▶ [Prompt] For the entries that appear below, write out the exact text and omit the pictures.
*** Opening of Records for this task ***
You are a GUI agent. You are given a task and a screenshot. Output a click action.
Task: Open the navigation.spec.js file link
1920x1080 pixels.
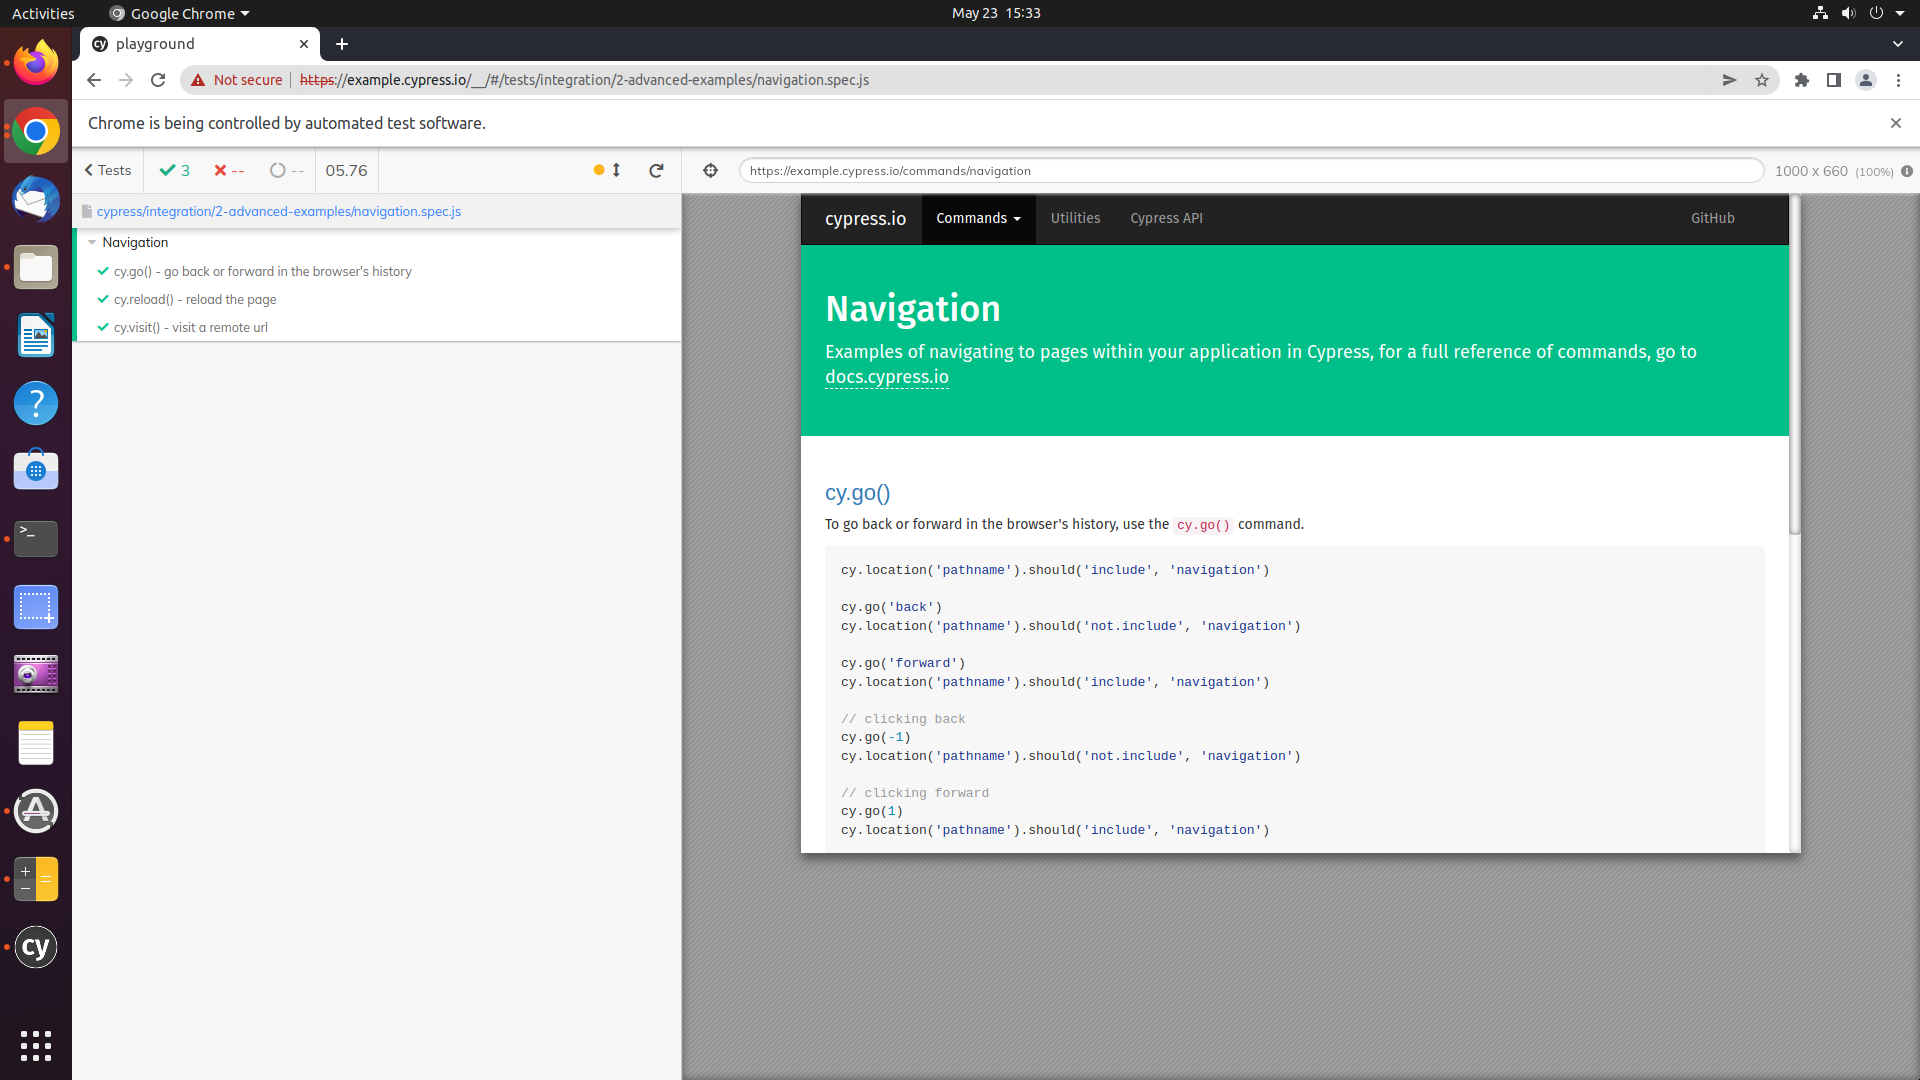pyautogui.click(x=278, y=212)
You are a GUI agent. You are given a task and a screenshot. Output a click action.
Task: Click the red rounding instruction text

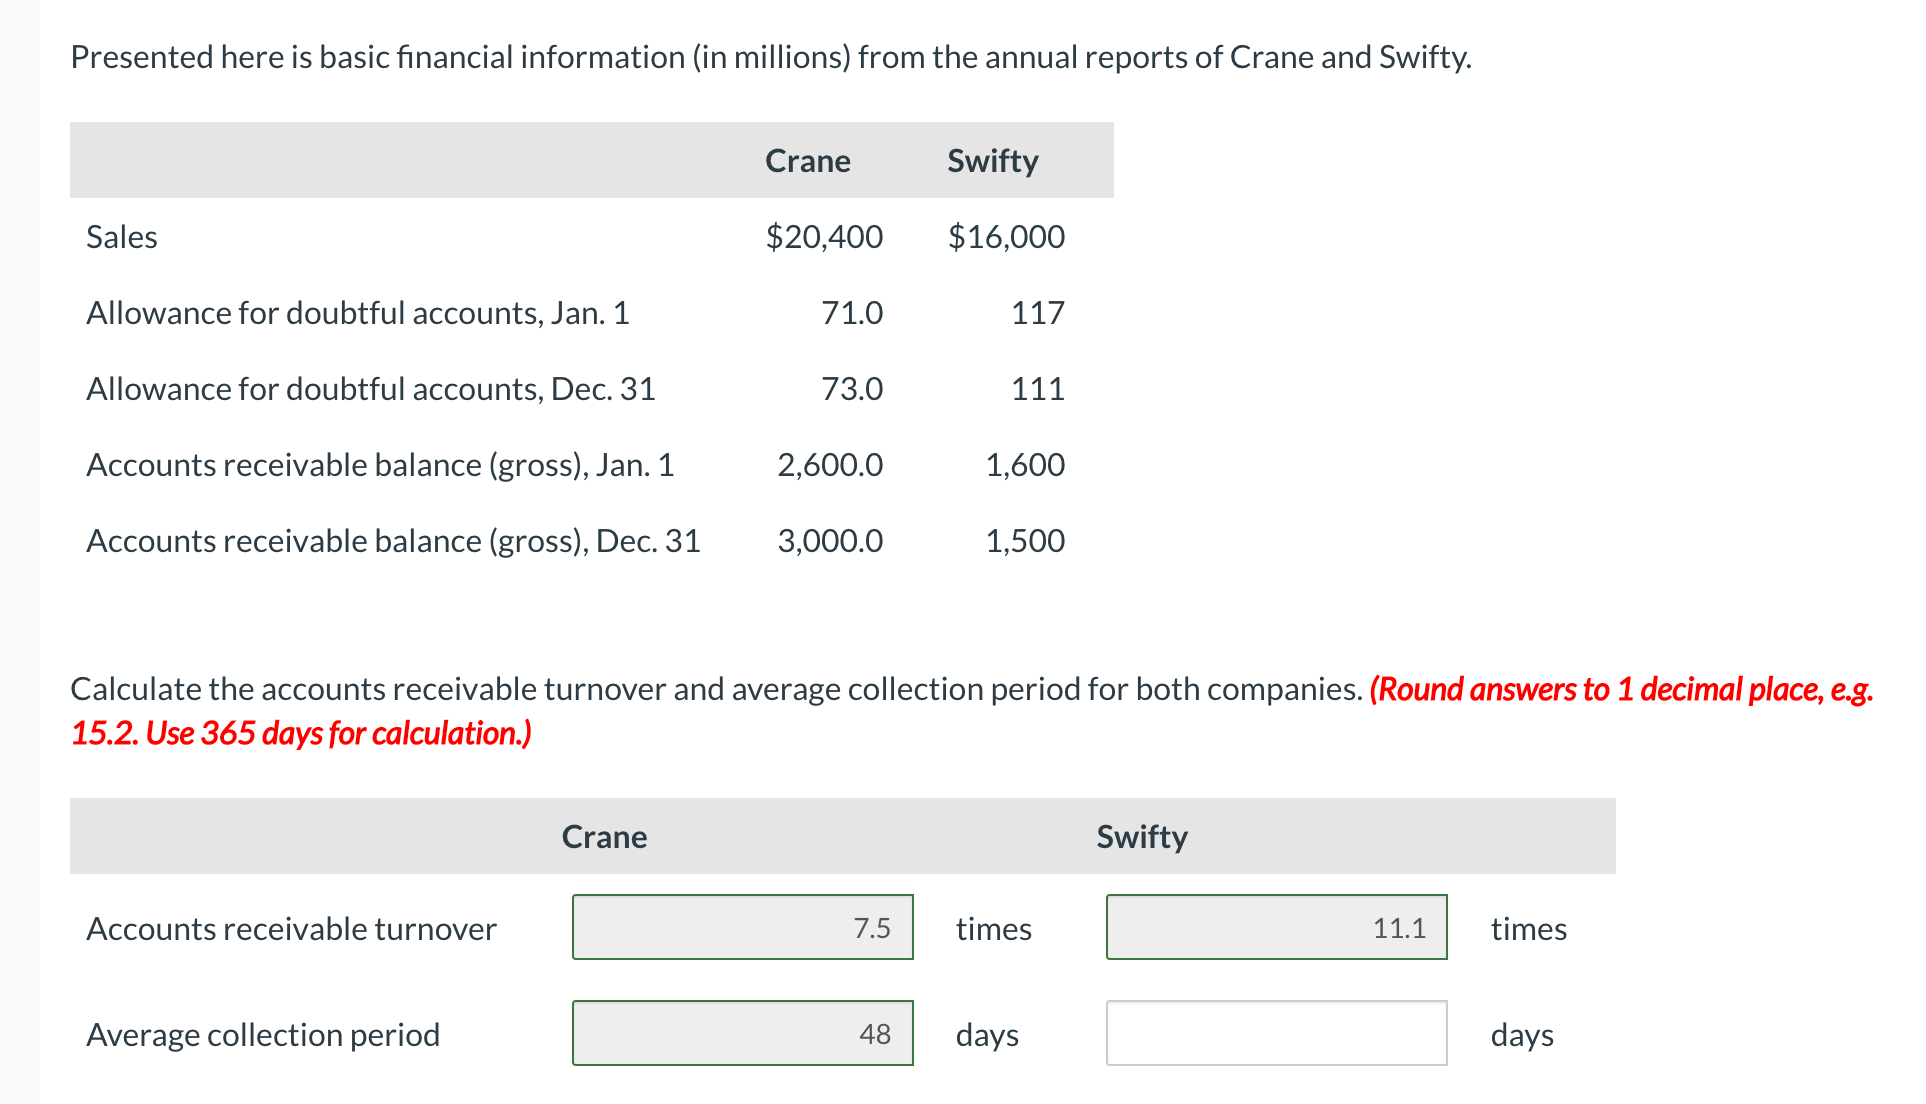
*** Close of Records for this task ***
▶ [Response to this task]
You are a GUI agent. You are given a task and a screenshot. Output a click action.
Task: Open the navigation.spec.js file link
1920x1080 pixels.
pyautogui.click(x=278, y=212)
You are a GUI agent. You are given a task and a screenshot. Output a click action.
Task: Click the red rounding instruction text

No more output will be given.